Knowing the efforts that some people will go to in creating false identification, it seems to me that these circumstances demand that the liquor licensee be especially wary and careful when presented with this situation. The expired permanent license needs to be scrutinized thoroughly, as it would be even had it not expired. And, the temporary paper license needs to be reviewed to make sure that it truly has the same information as the expired permanent license. While the old photo and the new photo will be different, do they both appear to be the person presenting them? Is the license number, signature, address, date of birth, height, gender and eye color the same on both documents?

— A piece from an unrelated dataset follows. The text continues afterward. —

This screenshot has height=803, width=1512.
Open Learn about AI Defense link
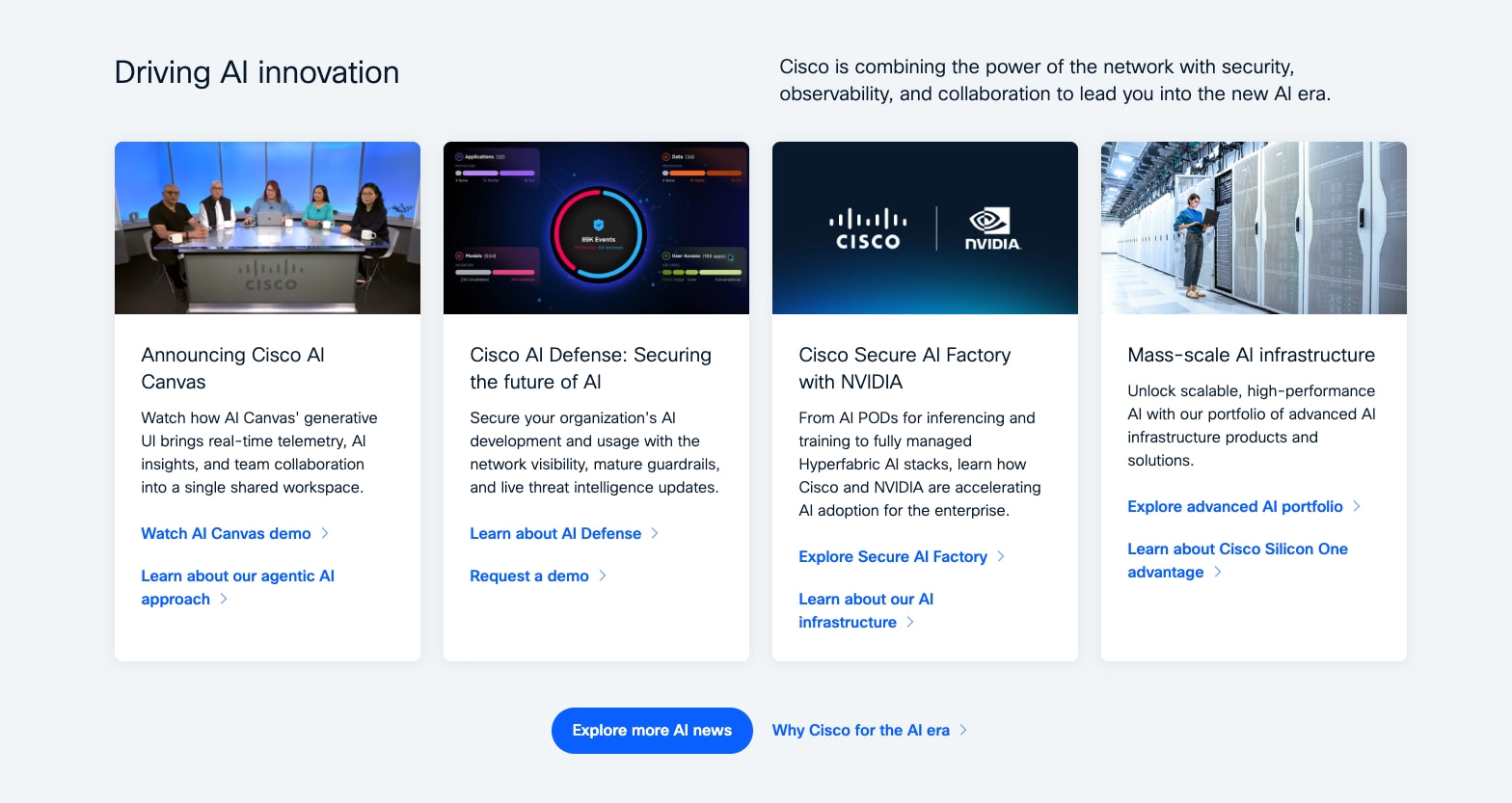(555, 533)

Given the technology available today to edit and copy documents, I cannot stress enough that extreme care should be taken in accepting the temporary paper licenses. In the “good old days,” underage kids used a pen to change a “1” to a “7.” Now, a color copier and a bit of computer skill can make anyone appear to be of age.
As in all cases, I tell licensees that if the identification does not feel comfortable, and they have ANY doubts about its authenticity, they are within their rights to refuse a sale. Even though it is an awkward situation, there may be many licensees who will feel uncomfortable about being asked to rely on expired permanent licenses accompanied by paper temporary licenses, and do refuse the sale.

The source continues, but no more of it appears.